Friday, February 27, 2009

Friends' mixes

I've written a good deal here about making mixes, and offered up several (want to sample my Favorite Singers anyone?), but I've never really brought up what it's like to receive a mix, or how I relate to the songs that I can directly trace to a particular friend.

And since I've never really received the "I got a crush on you" mix (though there's one I kinda think/wished might've been close) there's no way I can touch on that. And I don't mind never being a recipient of one of those kinds of mixes. Making a full mix specifically for someone else is a fun but highly stressful endeavor, and one I've rarely done. I prefer to get beyond the subtle "I might like you" mix, and instead give the "Since I like you, here's a sampling of really great music that I think you'd like. Really. Don't bother looking for any meaning or message, and just enjoy the good tunes."

What I'm writing about here is the mix exchange among friends, which is precisely what I love to do most. I make mixes for myself, and then share them widely. And I love getting them.

My most frequent mix trader is the estimable Mr. Chair, now a Colorado resident, though we've been friends, neighbors and roommates throughout the years. I have, at this count, nine Mr. Chair mixes, and yesterday I went through those old CD-Rs and handwritten song lists and recreated all of them in my iTunes library. A couple were from the new and remarkably efficient sendspace-and-xml variety, so that was helpful.

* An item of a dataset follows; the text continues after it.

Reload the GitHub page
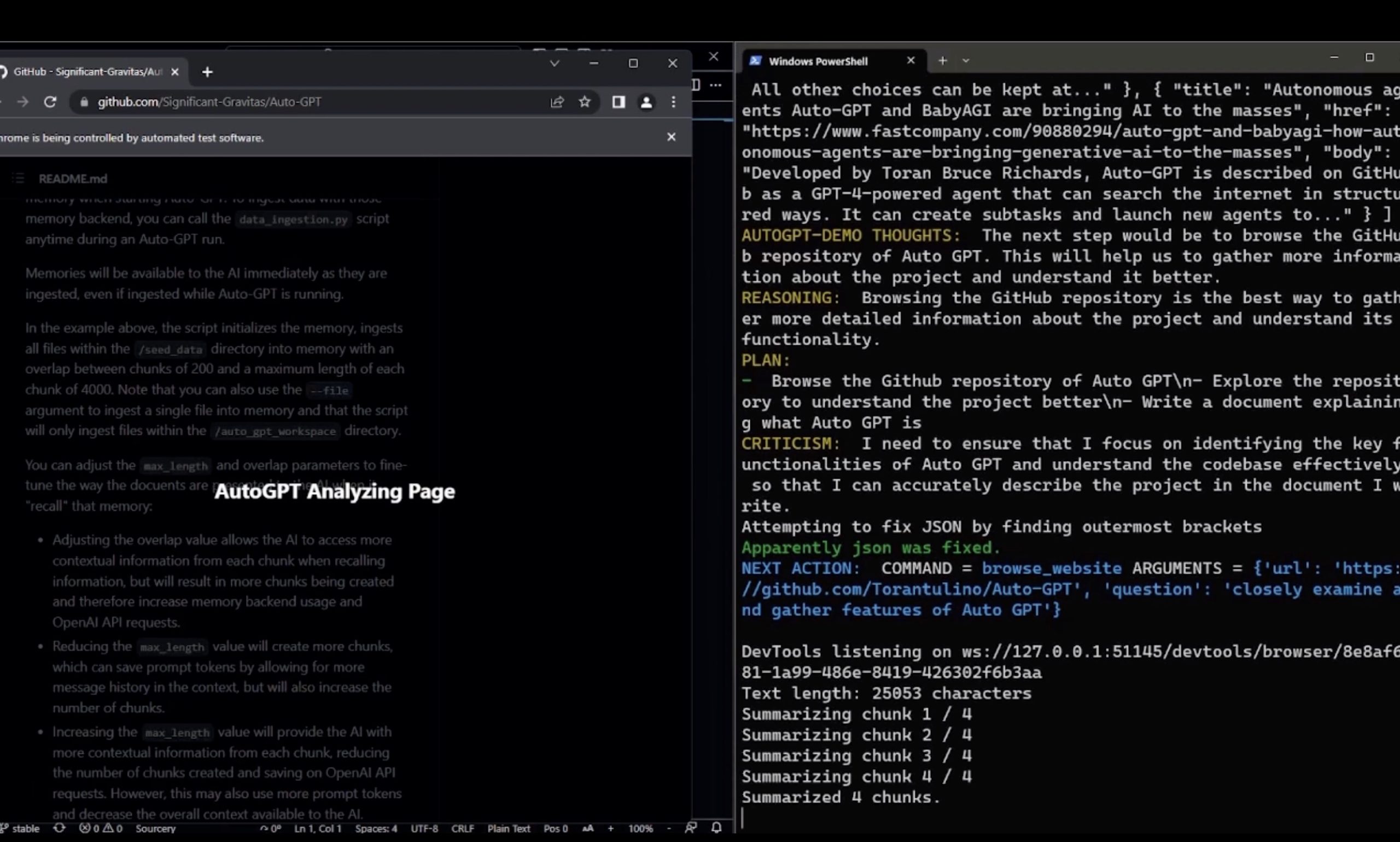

What I found looking across those playlists (some 175 songs) were the snapshots of several moments in time, as Mr. Chair put it in an email exchange about the subject. Several of those snapshots are, and I know this for certain, of profoundly important times in his life. It's not all great music - damn close, but a few lesser emo tunes are scattered throughout, and I'll never like Aphex Twin - but I'm surprised at how many tunes in that big bunch rate very highly, very personally, with me. Some I reckon he picked up from me along the way, and conversely several were jumping off points as I jumped into some new band he recommended for me.

The greatest musical thank you I have to give Mr. Chair is for Warren Zevon. I'd heard next to nothing of Zevon's music before that night, barely a month after the legendarily stubborn and caustic songwriter died of cancer, when we sat in his Tempe apartment, playing the I'll Sleep When I'm Dead anthology, because the Bob Dylan show we just saw featured a poignant version of "Accidentally Like a Martyr."

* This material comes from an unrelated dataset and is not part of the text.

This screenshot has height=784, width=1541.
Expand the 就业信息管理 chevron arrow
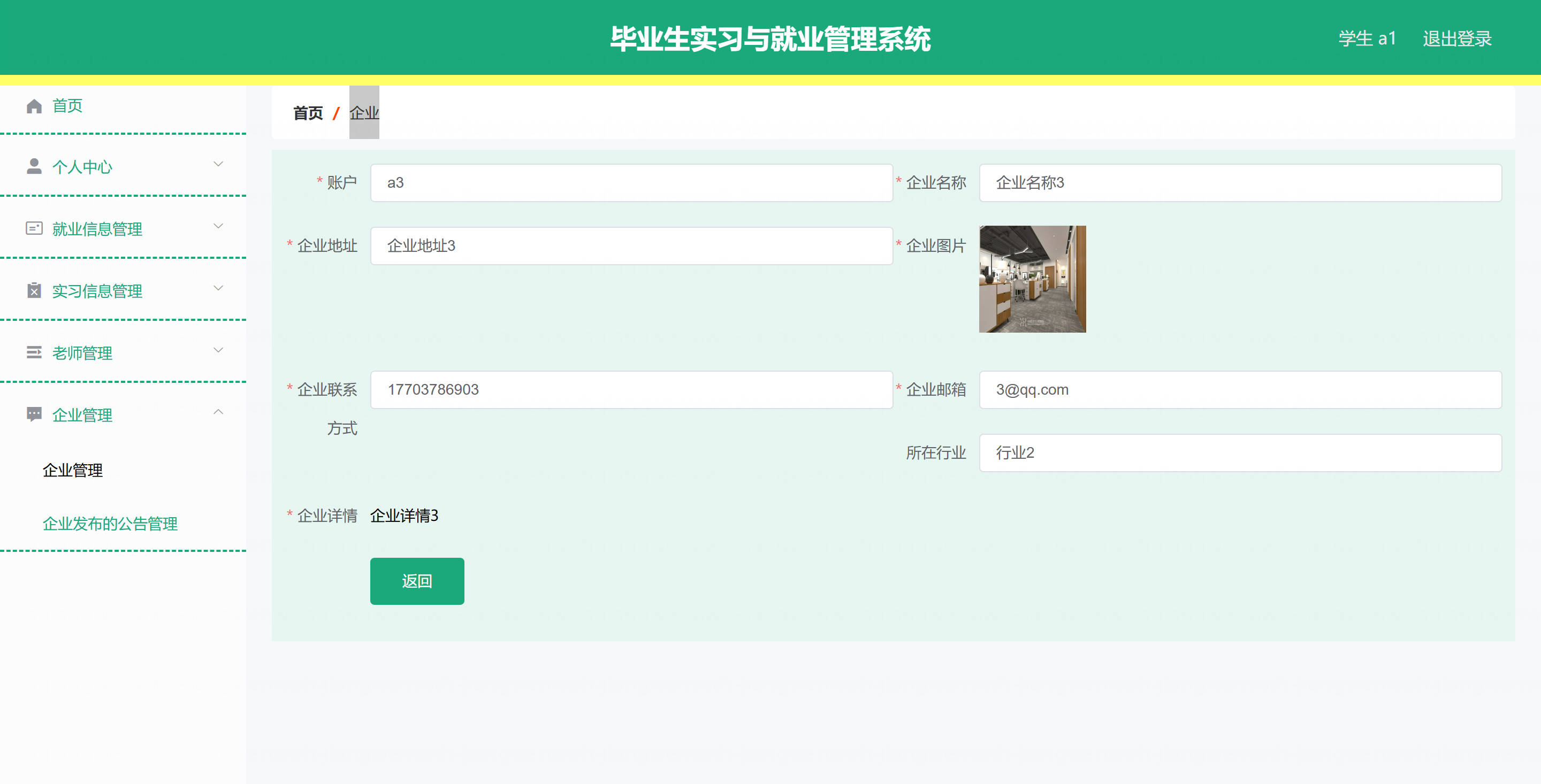click(x=218, y=226)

And, branching out, I can point directly to three other longtime Catfish Vegas favorites, courtesy of a single mix tape from a friend in Portland. She didn't give the tape a title, but used the term "petty pop" in a short accompanying note, so that's what I call it. And it was the first I heard of Elliott Smith, Modest Mouse or Luna. It was my enthusiasm and exploration that made those favorites, but I can't overstate the value of a tape that made those startlingly important introductions, and ten years later I not only listen to that mix from time to time as I've recreated it in iTunes, but the tape itself is still around.

Backtracking even more, I see it's the Soundtrack to Adam tape I got for Christmas my last year of high school that first introduced me to Steve Earle, Uncle Tupelo, the Pogues and Social Distortion. This is important shit, people!

Scott 'til 3:30 is one of the best-put-together mixes I've ever heard, and I've never copied someone else's mix for other friends so many times. It's freakin' legendary! He wove together trip-hop, jazz, Nashville Skyline Dylan, the Beatles, French chamber pop and 1990s Brit-pop, and hit it out of the park.

The point here, folks, is to keep making mixes, and to keep passing them around to your friends. And in the back of your mind, remember that after the original thanks is when people actually start listening to the music, and it's something they don't ever forget. Everyone's favorite bands came from someone else...

DOWNLOAD:
The Drakes - Later On (from my mix, Corduroy Cowboy Hat)
Warren Zevon - The Hula Hula Boys (from Mr. Chair's Summerland mix)
Elliott Smith - Waltz #2 (from Petty Pop)
Uncle Tupelo - Sandusky (from Soundtrack to Adam)
Mandalay - Please (from Scott 'til 3:30)

3 comments:

cko said...

this is a nice post.

Catfish Vegas said...

Gracias

Rolbot said...

hell yeah! I made a mix for my best friend to listen to while he delivered pizzas all night, then we listened to it while we closed and I got two requests for a copy.